Only the dead, said Plato, have seen the end of war. And because states are constituted with the fundamental purpose of securing the lives of their citizens, they are obliged to undertake whatever actions serve that need — but in ways which conform to the moral sense and to a consideration of the consequences to the states.
As every writer on war since Sun Tzu has stated, an essential element of securing the populace is in the gathering of intelligence, whether by reconnaissance, espionage or in the questioning of captured enemies. No one, at least since the late Henry Stimson (the one-time Secretary of State who said gentlemen don’t read each other’s mail) would contend that a state is not justified in eliciting information from an enemy whose means and intent demonstrate an immediate danger to the state.
It seems plain that a state is justified in undertaking any action that will deter or interdict an enemy whose capabilities and intent demonstrate, beyond all judgment and argument, a violent act that will kill citizens whom the state is obliged to secure. Assuming the evidences are beyond question, and the imminence of the act is certain, then the state may take the life of the assailant, or, if taking his life is unnecessary, may do those things required to make it impossible for him to carry out his intended act.
Supposing, however, that he only knows of the imminence of such an act, and that the state is certain that 1) knows, and 2) is our only source of information necessary to us, to stop the act. Are we then — is the state then — justified in doing what is necessary to “find out”?
It would seem the answer is yes. And as Charles Krauthammer has noted, such universally-admired icons of humanity and beneficence as Yitzhak Rabin would agree with the proposition. The question then becomes complicated in three ways: first, when the evidence, while compelling, is not absolute; second, when the means by which necessary information is to be obtained, including “torture,” are not always or even usually known to be efficacious; last, in our democratic republic, in which norms of state behavior in assuring security, are defined and supervised by representatives of the people.

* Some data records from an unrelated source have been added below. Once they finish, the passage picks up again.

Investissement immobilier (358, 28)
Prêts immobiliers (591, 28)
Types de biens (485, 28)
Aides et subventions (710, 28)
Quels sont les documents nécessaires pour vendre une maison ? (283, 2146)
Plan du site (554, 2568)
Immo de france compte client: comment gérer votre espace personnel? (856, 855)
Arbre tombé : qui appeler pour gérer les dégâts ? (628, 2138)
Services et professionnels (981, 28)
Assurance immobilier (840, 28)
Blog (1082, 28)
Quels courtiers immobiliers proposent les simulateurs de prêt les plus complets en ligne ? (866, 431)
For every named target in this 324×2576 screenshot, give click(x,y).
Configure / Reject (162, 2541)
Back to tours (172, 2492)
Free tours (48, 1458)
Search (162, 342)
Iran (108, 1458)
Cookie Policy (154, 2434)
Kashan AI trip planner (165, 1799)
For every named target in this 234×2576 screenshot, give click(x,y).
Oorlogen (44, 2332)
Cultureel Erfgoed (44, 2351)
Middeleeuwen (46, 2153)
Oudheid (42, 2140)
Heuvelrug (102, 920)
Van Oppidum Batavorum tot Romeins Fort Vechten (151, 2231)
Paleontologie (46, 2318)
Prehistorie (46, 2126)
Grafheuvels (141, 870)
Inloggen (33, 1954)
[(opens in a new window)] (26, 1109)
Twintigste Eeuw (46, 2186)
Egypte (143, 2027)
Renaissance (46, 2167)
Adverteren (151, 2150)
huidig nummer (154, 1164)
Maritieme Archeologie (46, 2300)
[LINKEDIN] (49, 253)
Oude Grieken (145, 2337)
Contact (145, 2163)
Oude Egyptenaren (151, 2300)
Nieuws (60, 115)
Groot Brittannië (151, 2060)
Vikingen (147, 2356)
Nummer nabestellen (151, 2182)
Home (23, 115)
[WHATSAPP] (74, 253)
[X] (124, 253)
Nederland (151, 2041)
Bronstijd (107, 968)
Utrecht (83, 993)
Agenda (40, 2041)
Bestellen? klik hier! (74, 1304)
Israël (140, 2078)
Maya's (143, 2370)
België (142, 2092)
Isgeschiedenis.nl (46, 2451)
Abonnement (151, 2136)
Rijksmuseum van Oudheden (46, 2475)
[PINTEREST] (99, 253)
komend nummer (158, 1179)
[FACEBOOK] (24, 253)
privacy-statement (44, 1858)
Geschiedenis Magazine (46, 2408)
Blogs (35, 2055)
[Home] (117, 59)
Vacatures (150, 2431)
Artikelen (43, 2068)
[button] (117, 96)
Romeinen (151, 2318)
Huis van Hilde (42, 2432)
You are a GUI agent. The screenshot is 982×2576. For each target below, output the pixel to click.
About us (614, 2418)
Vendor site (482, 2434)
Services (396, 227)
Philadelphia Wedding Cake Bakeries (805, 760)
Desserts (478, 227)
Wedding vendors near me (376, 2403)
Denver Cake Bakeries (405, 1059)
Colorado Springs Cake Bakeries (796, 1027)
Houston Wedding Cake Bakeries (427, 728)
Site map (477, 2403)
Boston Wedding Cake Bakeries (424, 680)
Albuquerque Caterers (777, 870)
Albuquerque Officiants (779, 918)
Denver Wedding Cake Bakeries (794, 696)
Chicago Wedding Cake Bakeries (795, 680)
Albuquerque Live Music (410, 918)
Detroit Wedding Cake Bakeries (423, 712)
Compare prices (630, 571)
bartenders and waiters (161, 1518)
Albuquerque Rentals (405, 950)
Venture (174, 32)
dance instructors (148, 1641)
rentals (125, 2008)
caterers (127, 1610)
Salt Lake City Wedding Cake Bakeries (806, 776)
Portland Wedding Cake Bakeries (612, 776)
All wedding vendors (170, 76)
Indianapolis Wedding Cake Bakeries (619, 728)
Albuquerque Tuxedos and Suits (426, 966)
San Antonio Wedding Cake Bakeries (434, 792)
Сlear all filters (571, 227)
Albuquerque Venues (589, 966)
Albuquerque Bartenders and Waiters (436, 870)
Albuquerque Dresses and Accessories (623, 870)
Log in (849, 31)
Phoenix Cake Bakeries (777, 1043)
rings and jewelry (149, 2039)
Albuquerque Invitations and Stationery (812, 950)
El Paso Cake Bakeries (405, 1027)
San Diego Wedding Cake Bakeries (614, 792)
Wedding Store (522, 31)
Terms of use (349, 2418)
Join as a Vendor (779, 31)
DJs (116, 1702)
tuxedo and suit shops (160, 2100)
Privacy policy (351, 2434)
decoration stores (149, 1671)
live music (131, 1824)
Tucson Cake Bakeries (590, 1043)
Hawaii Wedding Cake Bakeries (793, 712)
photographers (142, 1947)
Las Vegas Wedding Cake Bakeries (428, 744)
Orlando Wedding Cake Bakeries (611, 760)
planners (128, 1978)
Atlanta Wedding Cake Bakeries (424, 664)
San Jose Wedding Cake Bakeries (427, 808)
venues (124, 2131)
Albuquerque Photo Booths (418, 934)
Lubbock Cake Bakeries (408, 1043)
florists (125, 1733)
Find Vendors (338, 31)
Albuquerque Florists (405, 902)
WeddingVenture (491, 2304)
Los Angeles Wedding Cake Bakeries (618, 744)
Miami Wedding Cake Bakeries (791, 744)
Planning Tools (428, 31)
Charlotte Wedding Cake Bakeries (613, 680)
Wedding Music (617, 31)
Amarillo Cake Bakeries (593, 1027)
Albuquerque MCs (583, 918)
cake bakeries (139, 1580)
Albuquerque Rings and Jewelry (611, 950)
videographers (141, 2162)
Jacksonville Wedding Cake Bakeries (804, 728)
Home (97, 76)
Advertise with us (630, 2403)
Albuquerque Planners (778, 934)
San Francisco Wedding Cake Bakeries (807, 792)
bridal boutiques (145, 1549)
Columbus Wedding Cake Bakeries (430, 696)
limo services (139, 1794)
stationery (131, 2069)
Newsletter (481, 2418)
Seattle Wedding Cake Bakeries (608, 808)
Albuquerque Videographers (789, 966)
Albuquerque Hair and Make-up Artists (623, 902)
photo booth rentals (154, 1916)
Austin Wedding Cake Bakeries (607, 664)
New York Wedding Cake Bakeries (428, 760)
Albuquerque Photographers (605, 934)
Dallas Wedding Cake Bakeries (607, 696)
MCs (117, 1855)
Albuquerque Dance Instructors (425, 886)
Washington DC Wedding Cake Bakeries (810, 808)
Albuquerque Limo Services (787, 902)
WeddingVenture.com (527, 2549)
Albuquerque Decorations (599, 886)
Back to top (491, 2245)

There is a universal condemnation among liberal elites of “waterboarding,” and certain other means of gaining information. But the characterization of waterboarding — and other so-called “enhanced interrorgation techniques,” a curious, near-Orwellian euphemism — as torture is open to doubt. What was not torture and therefore legal in 2002 — as waterboarding may well have been — is not the same as what torture, i.e., illegal interrogation methods, are now.
There is, further, widespread disagreement as to the efficacy of torture of all kinds, the very consideration of which has forced the organs of American culture to devise (as they commonly do) fresh euphemisms such as the aforementioned “enhanced interrogation techniques.”
Finally, there is the issue of oversight: who is to determine what forms, if any, of torture, are appropriate? If the “who” comprises elected representatives of the people, and if they depend for their re-election on the peoples’ estimate of the value of their services to them, and if they sense that the people believe torture, in some cases, may be justified, is it not likely their representatives will heed their counsel? They usually do.
The issue is close to a conundrum — a problem without a demonstrable solution. Beyond this is the individual conscience on the part of those who secure the state — a conscience educated, firm in judgment, and painstaking in evaluating evidence, with a consideration of the effects of applied torture, by representatives of the state, on the state itself. Will not an adversary likely use on our state’s citizens the same means of extracting information, or worse, than we have done to the adversary’s?
What is certain is that the political hypocrisy of politicians who now following the popular will pronounce themselves appalled at what only a few months or years ago they had permitted (silently, demurely, acquiesced in) is itself as corrosive to public standards as the use of “enhanced interrogation techniques” it affects to deplore. What is also certain is that our nation’s adversaries are prepared to do whatever they believe will bring about the destruction of the United States and its people. They are untroubled by the moral scruples that cause American citizens to consider issues like this one and that knowing this must guide our deliberations in securing citizens.
One once heard of battlefield Christmas truces and acts of singular compassion between enemies at war. As the poet Hopkins wrote in a different context, Now no longer. It is the blight man was born for.
As is its wont, the country is now in a terrible moral fret — this time, about torture. Is it ever right? Is it ever warranted? Is it ever effective? Does its use degrade the user? Will its use assure our enemies’ labors to cause our citizens and soldiers further suffering and harm, perhaps death?
We, the living, have neither seen an end of war, nor the beginning of the end of the war we are now engaged in. If we are to see an end to this war, or vouchsafe a course to victory to our children, we must emerge from this moral fret over torture.
To do so, we must have two things.
First, we must end the debate over whether waterboarding and the other so-called “enhanced interrogation methods” worked by releasing publicly the documents that will prove or disprove the point with finality. If we can, as we have, release the documents which show the methods by which the interrogations were conducted, we must be able to release the documents that show whether those methods produced information that saved lives.
Second, once we have determined what has worked (and our elected representatives decided from a moral point what we may and may not do), we must restore clarity to the law so that our soldiers and intelligence agents know what is torture and what is not. That clarity is now, sadly, entirely lacking.
This would take no special courage to do. It is only a duty, our duty, which must be performed.